In a Stroop task, participants are presented with a list of words, with each word displayed in a color of ink. The participant’s task is to say out loud the color of the ink in which the word is printed. The task has two conditions: a congruent words condition, and an incongruent words condition. In the congruent words condition, the words being displayed are color words whose names match the colors in which they are printed: for example RED, BLUE. In the incongruent words condition, the words displayed are color words whose names do not match the colors in which they are printed: for example PURPLE, ORANGE. In each case, we measure the time it takes to name the ink colors in equally-sized lists. Each participant will go through and record a time from each condition.
What is our independent variable? What is our dependent variable?
Independent variable: Congruency condition(does the word match the color it is printed in?) Dependent variable: Time(time is takes the participant to identify the correct color)
What is an appropriate set of hypotheses for this task? What kind of statistical test do you expect to perform? The difference between the time elapsed to recognize congruent words and incongruent suggests that the Stroop Effect exists. To be precise, the average time difference between the congruent and incongruent word groups if significant, is indication that the Stroop Effect exists. An important pointer to note, the sample set is not extensive, the inference from the data does not include all potential participants from the world, hece observation means, SD have to be calculated to infer population means. Hence, we will use the two-sided t-test to verify our hypotheses. This is used because we are checking if there is a difference between the two tests. Also, due to the small sample size, t-test is appropriate as distributions can not be approximated to be normal.
# Load dependancies
suppressWarnings(library(tidyr))
suppressWarnings(library(dplyr))
##
## Attaching package: 'dplyr'
## The following objects are masked from 'package:stats':
##
## filter, lag
## The following objects are masked from 'package:base':
##
## intersect, setdiff, setequal, union
suppressWarnings(library(nortest))
suppressWarnings(library(ggplot2))
# Read the data
data <- read.csv("/Users/SuhasYelluru/Documents/DataScience/Udacity Nanodegree/1. Statistics/stroopdata.csv")
head(data)
## Congruent Incongruent
## 1 12.079 19.278
## 2 16.791 18.741
## 3 9.564 21.214
## 4 8.630 15.687
## 5 14.669 22.803
## 6 12.238 20.878
# Summarize data
summary(data)
## Congruent Incongruent
## Min. : 8.63 Min. :15.69
## 1st Qu.:11.90 1st Qu.:18.72
## Median :14.36 Median :21.02
## Mean :14.05 Mean :22.02
## 3rd Qu.:16.20 3rd Qu.:24.05
## Max. :22.33 Max. :35.26
# Check shape of Congruent data
qqnorm(data$Congruent)
qqline(data$Congruent, col="red")
# Check shape of Incongruent data
qqnorm(data$Incongruent)
qqline(data$Incongruent, col="red")
# Add column to identify subjects
data.subject <- mutate(data, subject=1:nrow(data))

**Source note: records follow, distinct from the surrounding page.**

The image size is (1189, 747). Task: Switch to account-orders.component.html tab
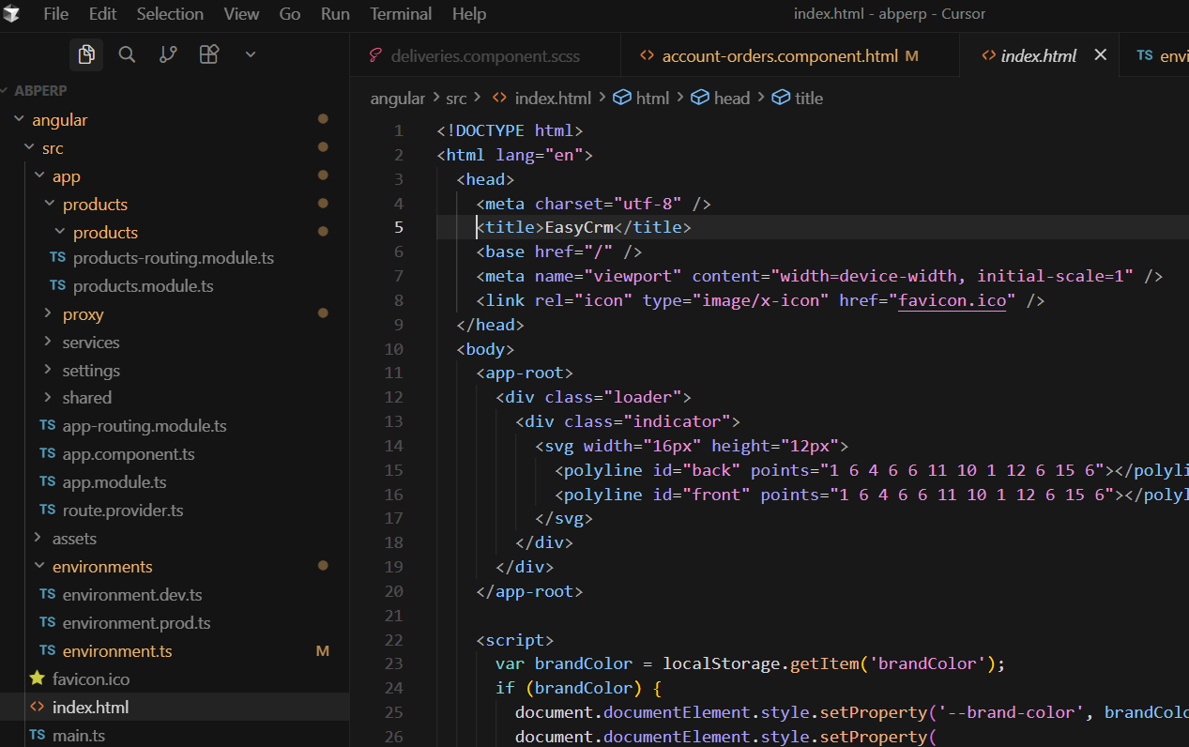tap(779, 56)
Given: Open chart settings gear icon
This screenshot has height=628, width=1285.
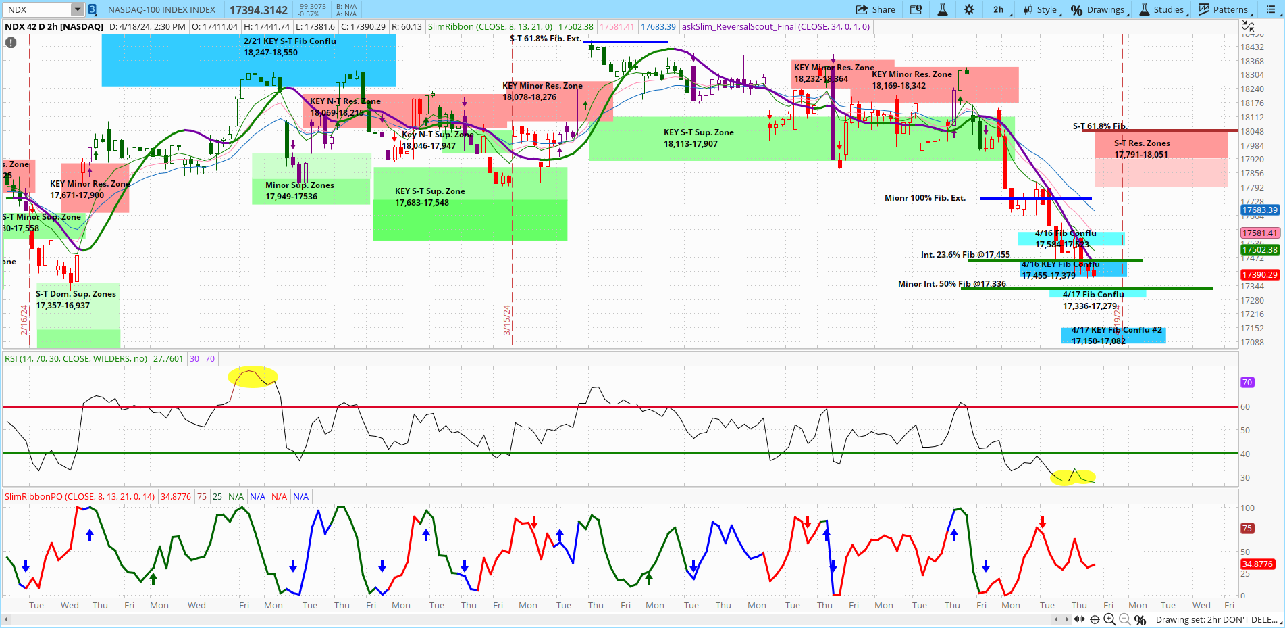Looking at the screenshot, I should (969, 9).
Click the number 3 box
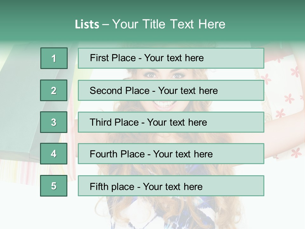305x229 pixels. tap(54, 122)
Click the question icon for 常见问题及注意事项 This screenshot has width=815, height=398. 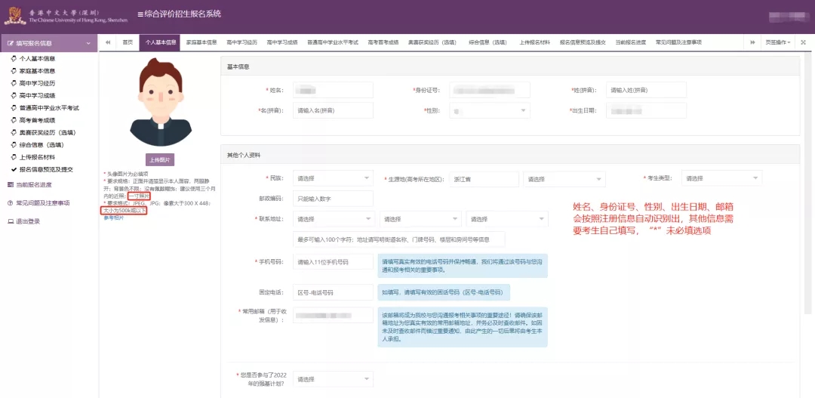coord(11,203)
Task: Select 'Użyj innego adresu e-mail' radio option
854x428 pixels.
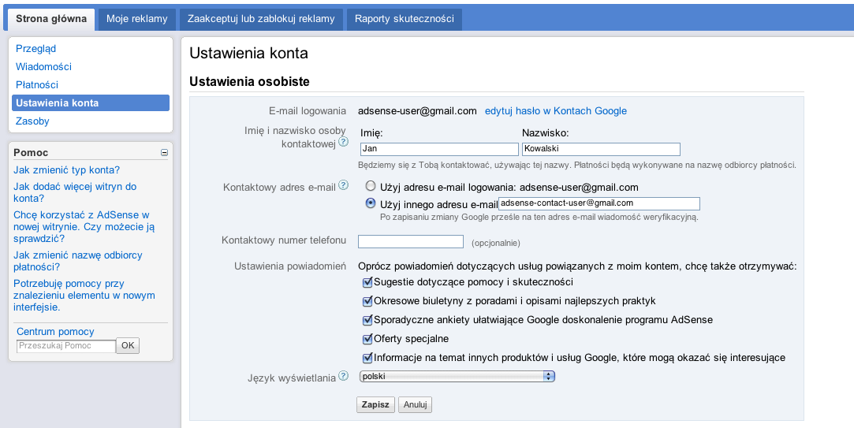Action: point(370,203)
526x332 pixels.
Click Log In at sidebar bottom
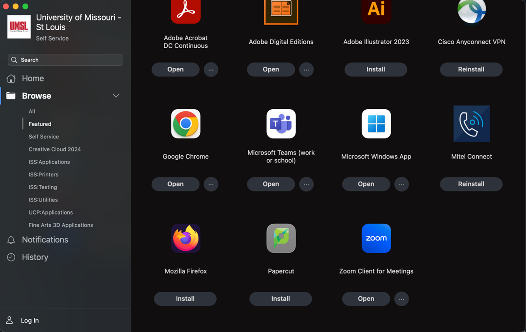(30, 321)
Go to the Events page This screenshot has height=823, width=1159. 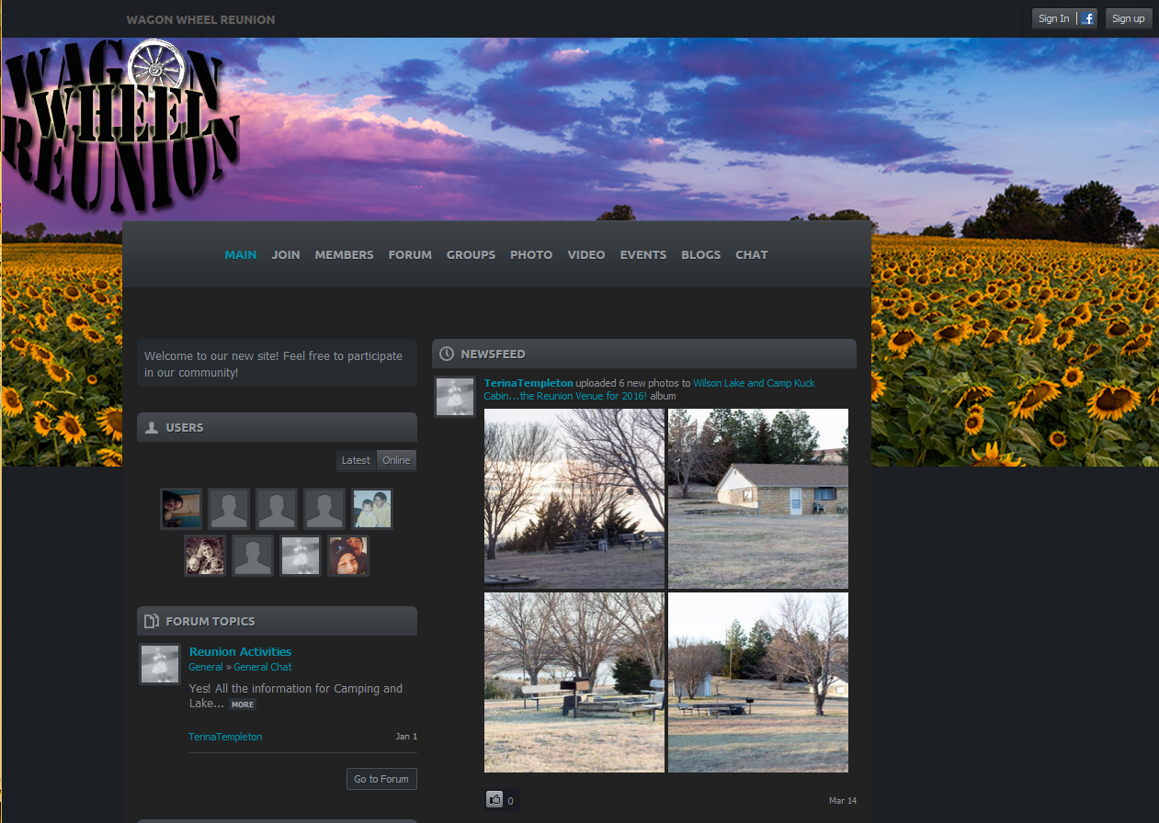(x=643, y=254)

# Group data congruency into one variable and find average time
neat.data <- gather(data.subject, congruency, time, -subject)
neat.data %>% group_by(congruency) %>% summarise(mean(time),median(time),sd(time),var(time))
## # A tibble: 2 × 5
## congruency `mean(time)` `median(time)` `sd(time)` `var(time)`
## <chr> <dbl> <dbl> <dbl> <dbl>
## 1 Congruent 14.05113 14.3565 3.559358 12.66903
## 2 Incongruent 22.01592 21.0175 4.797057 23.01176
# Plot Time vs Condition
ggplot(data=neat.data,
aes(x=subject, y=time, color=congruency))+
geom_line()
ggplot(neat.data,
aes(x=congruency, y=time, fill=congruency))+
geom_boxplot()
The two-tailed P value is less than 0.0001. this difference is considered to be extremely statistically significant. The mean of Congruent minus Incongruent ~ -7.96479. The 95% confidence interval of this difference: from -10.42 to -5.5 This indicates that the null hypothesis can be rejected, which goes to state that the Stroop effect exists.
t.test(data$Congruent,data$Incongruent)
##
## Welch Two Sample t-test
##
## data: data$Congruent and data$Incongruent
## t = -6.5323, df = 42.434, p-value = 6.51e-08
## alternative hypothesis: true difference in means is not equal to 0
## 95 percent confidence interval:
## -10.424698 -5.504885
## sample estimates:
## mean of x mean of y
## 14.05113 22.01592